A quella vivace “galleria dei ritratti” si aggiunge ora un’ulteriore “ala”, la cui “guida” è rappresentata dal nuovo volume Solo Ombre. Silhouettes storiche, letterarie e mondane (sempre edito da Rosellina Archinto) nel quale vengono invece abbozzati a mo’ di silhouettes, appunto, i profili di grandi personaggi del passato e del presente non conosciuti direttamente dall’autore, fatta salva qualche eccezione come, ad esempio, il principe Enrico d’Assia, la poetessa Maria Féliz, l’artista Fabrizio Clerici, lo scrittore Alberto Arbasino e donne di gran classe come Violet Trefusis e Marcella Traballesi. Negli anni Cinquanta, González-Palacios ha avuto la ventura di incontrare per caso in un ristorante di Parigi il principe russo Felix Yussupoff (l’assassino di Raspuntin) e - dalla postazione del suo tavolo - ne ha potuto trarre un ritrattino davvero d’eccezionale efficacia.
Anche se buona parte dei “ritrattati” del volume è già passato a miglior vita, il titolo Solo Ombre non ha intenzione d’evocare atmosfere cimiteriali, ma si riferisce piuttosto al bel mito - evocato anche dall’immagine di copertina - secondo il quale il genere del ritratto nacque quando la testa di una donna, investita dalla luce di una lampada, si proiettò su una parete e il suo profilo venne immortalato sulla parete con lo stilo. Nacque così la prima silhoette.

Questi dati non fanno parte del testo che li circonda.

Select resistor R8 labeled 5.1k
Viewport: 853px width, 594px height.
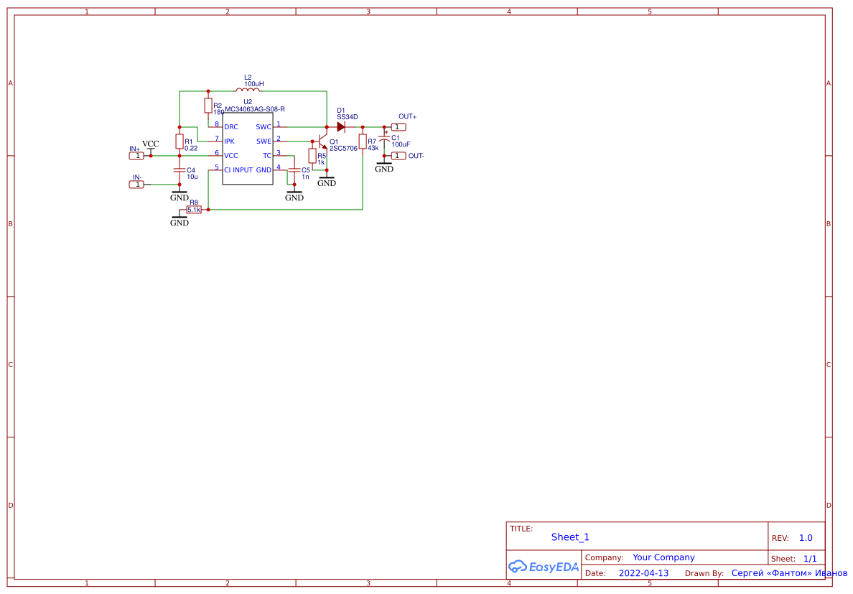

Nella nuova galleria di ritratti e silhouettes, i “quadri” (per così dire) non sono appesi alle pareti a caso e per formato, come vorrebbe la tradizione delle grandi gallerie antiche, ma vengono presentati a gruppi tematici, dalle «Anime iberiche», ai grandi monarchi collezionisti, dai principi di sangue alle «Donne al potere», dagli artisti ai «Testimoni», dagli «Storici e critici d’arte» a personaggi variamente «In posa».

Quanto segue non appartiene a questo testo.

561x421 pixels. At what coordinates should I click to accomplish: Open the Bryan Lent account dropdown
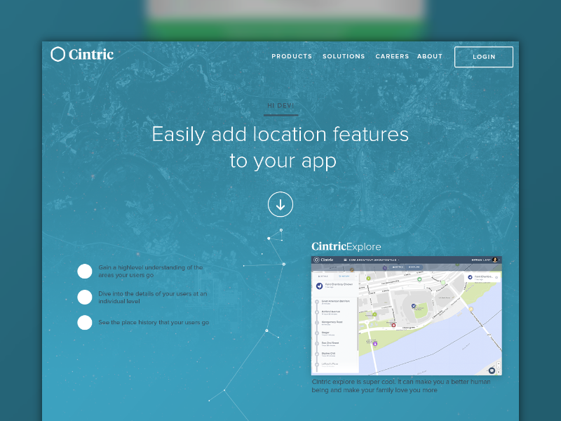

A inaugurare la carrellata di «Anime iberiche» troviamo il re di Spagna Filippo II d’Asburgo, il cui sguardo raggelava l’ardente Teresa d’Avila e il cui sorriso assomigliava alla lama di una spada. Parlava a voce bassissima e prendeva così sul serio la dignità del suo ruolo d’autocrate da masticare un boccone di cibo sempre lo stesso numero di volte. È stato definito un timido permanente, un diffidente e un prudente senza ottimismo ed euforia. Per Schiller e Verdi era un tiranno, per González-Palacios era un tiranno soprattutto con se stesso. Un refolo di gioia la dimostrava solo a contatto con gli adorati reliquiari dei santi (di cui era famelico collezionista) e soprattutto davanti agli amatissimi dipinti di Roger van der Weyden, Bosch, Tiziano, Antonio Moro e Alfonso Sanchez Coello.

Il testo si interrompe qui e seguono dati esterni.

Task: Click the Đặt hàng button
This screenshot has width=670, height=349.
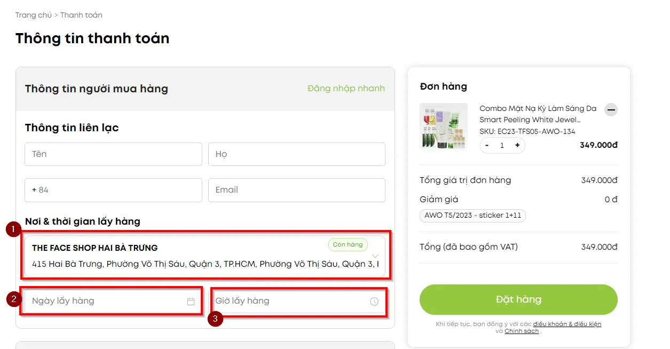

L’altro grande re di Spagna tratteggiato dall’autore è Carlo III di Borbone, di indole e carattere diametralmente opposti a quelli di Filippo II. Re Carlo fu un padre, non solo per i suoi figli ma anche dei suoi sudditi, prima a Napoli (1734-1759) e poi a Madrid (1759-1788). E a Napoli diede il meglio di sè: fece costruire edifici grandiosi (Capodimonte e Caserta), fondò superbe manifatture (le porcellane), promosse gli scavi di Ercolano e Pompei e trasferì nel regno partenopeo le raccolte ereditate dalla madre Elisabetta Farnese. Se oggi Napoli è artisticamente così ricca lo si deve a lui, e suo figlio Ferdinando IV.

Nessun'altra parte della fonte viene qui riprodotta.